▶ **Problem 1**: Reproduce the Lentil Power Bowl article below word for word, leaving out the records that follow it.

▶ **Text shown**:
--
Prepare to Be BOWL-ed Over!

What do you get when you partner with one of the leading chef influencer groups to challenge chefs to create the ultimate Lentil Power Bowl? The answer is dozens of delicious new menu items across the country, all featuring our favorite pulse crop…Lentils!

And the winners are… Brandon Harpster’s Whole Red Lentil Steak Bowl (left); Michael Fraino’s Crispy Lentil & Lamb Fritters with Sprouted Lentil & Spring Herb Tabbouleh (right)

This spring, and Chef’s Roll asked both commercial and non-commercial chefs from coast to coast to share their take on the Lentil Power Bowl. We saw riffs on a traditional Spanish paella on the West Coast of Florida to an Asian-inspired bowl in St. Louis that paired whole red lentils with sesame rice noodles, figs, cilantro, pickled red onions, and plant-based chicken for a daring LTO that made customers hungry for more. But only one (or in this case, two!) dishes could reign supreme.

Taking the top prize in the Commercial category was Brandon Harpster, executive chef of Single Barrel Chophouse in Lincoln, NE. with his entry for a Whole Red Lentil Steak Bowl. The Non-Commercial category winner was Michael Fraino, executive chef of Restaurant Associates in New York City with his entry for Crispy Lentil & Lamb Fritters with Sprouted Lentil & Spring Herb Tabbouleh, Pickled Radish, Charred Baby Carrot, Blistered Tomato, Tahini Garlic Puree & Toasted Pignoli.
--
▶ **Entries for locating words and elements**:
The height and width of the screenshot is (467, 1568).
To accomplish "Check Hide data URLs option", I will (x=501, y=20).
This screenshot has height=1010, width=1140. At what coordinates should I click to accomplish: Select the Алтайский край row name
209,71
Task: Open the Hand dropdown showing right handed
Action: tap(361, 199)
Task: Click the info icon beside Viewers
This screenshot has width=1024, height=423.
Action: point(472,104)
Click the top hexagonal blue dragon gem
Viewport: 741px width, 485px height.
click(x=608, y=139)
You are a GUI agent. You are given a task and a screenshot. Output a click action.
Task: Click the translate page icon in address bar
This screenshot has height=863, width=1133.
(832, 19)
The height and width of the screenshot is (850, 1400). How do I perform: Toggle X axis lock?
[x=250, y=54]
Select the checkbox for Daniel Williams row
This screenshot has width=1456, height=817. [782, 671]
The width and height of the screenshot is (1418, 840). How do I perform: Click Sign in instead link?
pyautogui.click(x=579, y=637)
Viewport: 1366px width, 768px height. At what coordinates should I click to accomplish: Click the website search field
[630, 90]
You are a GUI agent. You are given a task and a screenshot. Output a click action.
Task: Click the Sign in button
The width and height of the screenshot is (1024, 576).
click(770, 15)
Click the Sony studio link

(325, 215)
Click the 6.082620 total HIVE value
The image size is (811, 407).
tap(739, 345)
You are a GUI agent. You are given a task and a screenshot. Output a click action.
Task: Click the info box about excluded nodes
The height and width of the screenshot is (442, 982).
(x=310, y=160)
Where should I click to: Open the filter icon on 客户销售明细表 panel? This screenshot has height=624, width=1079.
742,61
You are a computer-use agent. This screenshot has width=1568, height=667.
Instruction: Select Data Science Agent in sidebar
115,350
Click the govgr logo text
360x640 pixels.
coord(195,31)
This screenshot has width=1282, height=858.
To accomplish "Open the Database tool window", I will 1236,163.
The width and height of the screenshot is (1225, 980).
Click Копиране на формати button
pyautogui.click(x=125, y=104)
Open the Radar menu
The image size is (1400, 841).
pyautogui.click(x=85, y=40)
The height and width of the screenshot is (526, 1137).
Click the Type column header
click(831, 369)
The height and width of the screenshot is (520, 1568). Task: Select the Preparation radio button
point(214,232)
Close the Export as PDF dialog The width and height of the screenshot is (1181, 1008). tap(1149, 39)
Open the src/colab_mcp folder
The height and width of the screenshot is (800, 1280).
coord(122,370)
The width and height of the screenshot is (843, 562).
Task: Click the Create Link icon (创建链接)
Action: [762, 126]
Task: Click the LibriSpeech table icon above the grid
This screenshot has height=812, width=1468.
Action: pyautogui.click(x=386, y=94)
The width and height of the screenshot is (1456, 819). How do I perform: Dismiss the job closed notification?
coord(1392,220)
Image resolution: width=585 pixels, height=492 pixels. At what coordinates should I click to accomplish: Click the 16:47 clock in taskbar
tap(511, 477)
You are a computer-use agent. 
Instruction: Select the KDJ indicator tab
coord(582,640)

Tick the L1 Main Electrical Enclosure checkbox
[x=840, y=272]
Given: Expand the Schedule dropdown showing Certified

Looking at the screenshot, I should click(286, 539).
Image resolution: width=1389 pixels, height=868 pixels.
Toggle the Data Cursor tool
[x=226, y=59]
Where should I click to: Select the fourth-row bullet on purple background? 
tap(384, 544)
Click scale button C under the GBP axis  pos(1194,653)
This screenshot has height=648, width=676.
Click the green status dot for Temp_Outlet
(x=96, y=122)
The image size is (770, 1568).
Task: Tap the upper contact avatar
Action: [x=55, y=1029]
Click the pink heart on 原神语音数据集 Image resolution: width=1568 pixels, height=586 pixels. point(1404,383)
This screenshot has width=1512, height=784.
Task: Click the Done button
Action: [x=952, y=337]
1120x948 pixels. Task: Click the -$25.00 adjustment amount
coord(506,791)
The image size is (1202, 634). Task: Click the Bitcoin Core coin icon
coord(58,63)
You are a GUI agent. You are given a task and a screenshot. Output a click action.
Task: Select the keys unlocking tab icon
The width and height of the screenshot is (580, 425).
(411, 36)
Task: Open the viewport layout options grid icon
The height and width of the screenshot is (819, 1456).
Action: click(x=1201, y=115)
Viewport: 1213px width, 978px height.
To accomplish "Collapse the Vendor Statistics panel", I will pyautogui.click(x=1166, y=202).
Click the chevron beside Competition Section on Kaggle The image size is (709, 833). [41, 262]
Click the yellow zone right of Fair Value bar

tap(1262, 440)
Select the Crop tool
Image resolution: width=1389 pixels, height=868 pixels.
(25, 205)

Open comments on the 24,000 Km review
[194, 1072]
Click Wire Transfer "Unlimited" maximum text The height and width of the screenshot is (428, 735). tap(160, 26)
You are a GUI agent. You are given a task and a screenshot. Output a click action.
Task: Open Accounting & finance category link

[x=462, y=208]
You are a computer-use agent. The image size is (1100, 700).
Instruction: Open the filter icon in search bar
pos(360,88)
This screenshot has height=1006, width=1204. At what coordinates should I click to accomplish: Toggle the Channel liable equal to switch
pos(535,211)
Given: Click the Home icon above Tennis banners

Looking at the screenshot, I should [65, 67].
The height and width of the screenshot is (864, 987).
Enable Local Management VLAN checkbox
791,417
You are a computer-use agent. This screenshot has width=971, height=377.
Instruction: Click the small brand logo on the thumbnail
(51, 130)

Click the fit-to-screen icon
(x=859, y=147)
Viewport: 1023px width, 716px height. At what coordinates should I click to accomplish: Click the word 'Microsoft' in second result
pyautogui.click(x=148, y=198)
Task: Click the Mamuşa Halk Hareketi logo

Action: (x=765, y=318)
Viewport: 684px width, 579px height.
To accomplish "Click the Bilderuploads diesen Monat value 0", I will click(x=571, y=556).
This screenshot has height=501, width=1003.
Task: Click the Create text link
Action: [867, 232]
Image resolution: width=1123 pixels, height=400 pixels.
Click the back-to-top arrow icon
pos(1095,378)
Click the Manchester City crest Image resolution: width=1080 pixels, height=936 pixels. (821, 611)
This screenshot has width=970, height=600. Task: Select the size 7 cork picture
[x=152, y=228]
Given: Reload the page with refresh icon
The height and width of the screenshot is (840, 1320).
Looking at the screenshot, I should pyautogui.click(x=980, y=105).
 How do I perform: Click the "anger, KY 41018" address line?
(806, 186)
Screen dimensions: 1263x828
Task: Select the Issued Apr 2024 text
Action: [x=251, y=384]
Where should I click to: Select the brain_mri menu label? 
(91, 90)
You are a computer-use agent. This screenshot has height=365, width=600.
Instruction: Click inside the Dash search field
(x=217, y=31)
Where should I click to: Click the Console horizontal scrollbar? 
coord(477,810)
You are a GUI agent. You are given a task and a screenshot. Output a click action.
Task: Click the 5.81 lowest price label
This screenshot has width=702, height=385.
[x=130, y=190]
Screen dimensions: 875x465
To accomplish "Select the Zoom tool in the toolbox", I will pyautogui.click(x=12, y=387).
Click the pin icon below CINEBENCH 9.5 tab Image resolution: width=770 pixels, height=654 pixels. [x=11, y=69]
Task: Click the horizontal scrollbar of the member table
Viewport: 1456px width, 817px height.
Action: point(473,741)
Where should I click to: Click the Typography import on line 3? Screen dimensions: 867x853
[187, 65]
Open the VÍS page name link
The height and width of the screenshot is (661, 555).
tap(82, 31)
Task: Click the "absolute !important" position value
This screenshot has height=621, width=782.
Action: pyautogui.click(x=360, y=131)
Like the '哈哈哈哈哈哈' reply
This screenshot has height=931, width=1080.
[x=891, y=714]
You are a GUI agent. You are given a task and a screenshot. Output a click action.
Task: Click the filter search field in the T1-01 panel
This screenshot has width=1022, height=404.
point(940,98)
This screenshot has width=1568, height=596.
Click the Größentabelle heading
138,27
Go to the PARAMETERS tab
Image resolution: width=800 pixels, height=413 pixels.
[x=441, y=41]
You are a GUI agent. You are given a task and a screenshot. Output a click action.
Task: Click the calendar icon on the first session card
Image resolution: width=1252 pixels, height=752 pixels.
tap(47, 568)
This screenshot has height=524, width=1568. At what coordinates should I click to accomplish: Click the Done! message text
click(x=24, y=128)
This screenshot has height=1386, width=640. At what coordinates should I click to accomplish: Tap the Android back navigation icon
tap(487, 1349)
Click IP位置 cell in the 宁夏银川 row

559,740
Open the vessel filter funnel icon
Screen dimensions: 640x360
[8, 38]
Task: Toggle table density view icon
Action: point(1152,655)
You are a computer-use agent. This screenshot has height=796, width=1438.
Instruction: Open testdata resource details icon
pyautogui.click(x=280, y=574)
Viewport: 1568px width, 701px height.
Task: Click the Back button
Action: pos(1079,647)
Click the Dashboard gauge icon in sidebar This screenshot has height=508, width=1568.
--
▶ **Problem 2**: Identify each line of the records above that contains the string "computer", treating uppercase and lowercase as different.

▶ **Right answer 1**:
Prepare to Be BOWL-ed Over!

What do you get when you partner with one of the leading chef influencer groups to challenge chefs to create the ultimate Lentil Power Bowl? The answer is dozens of delicious new menu items across the country, all featuring our favorite pulse crop…Lentils!

And the winners are… Brandon Harpster’s Whole Red Lentil Steak Bowl (left); Michael Fraino’s Crispy Lentil & Lamb Fritters with Sprouted Lentil & Spring Herb Tabbouleh (right)

This spring, and Chef’s Roll asked both commercial and non-commercial chefs from coast to coast to share their take on the Lentil Power Bowl. We saw riffs on a traditional Spanish paella on the West Coast of Florida to an Asian-inspired bowl in St. Louis that paired whole red lentils with sesame rice noodles, figs, cilantro, pickled red onions, and plant-based chicken for a daring LTO that made customers hungry for more. But only one (or in this case, two!) dishes could reign supreme.

Taking the top prize in the Commercial category was Brandon Harpster, executive chef of Single Barrel Chophouse in Lincoln, NE. with his entry for a Whole Red Lentil Steak Bowl. The Non-Commercial category winner was Michael Fraino, executive chef of Restaurant Associates in New York City with his entry for Crispy Lentil & Lamb Fritters with Sprouted Lentil & Spring Herb Tabbouleh, Pickled Radish, Charred Baby Carrot, Blistered Tomato, Tahini Garlic Puree & Toasted Pignoli.

▶ **Right answer 2**:
You are a computer-use agent. This screenshot has width=1568, height=667.
You are a computer-use agent. 
You are a computer-use agent. The image size is (1100, 700).
You are a computer-use agent. This screenshot has width=971, height=377.
You are a computer-use agent. This screenshot has height=365, width=600.
You are a computer-use agent. This screenshot has height=796, width=1438.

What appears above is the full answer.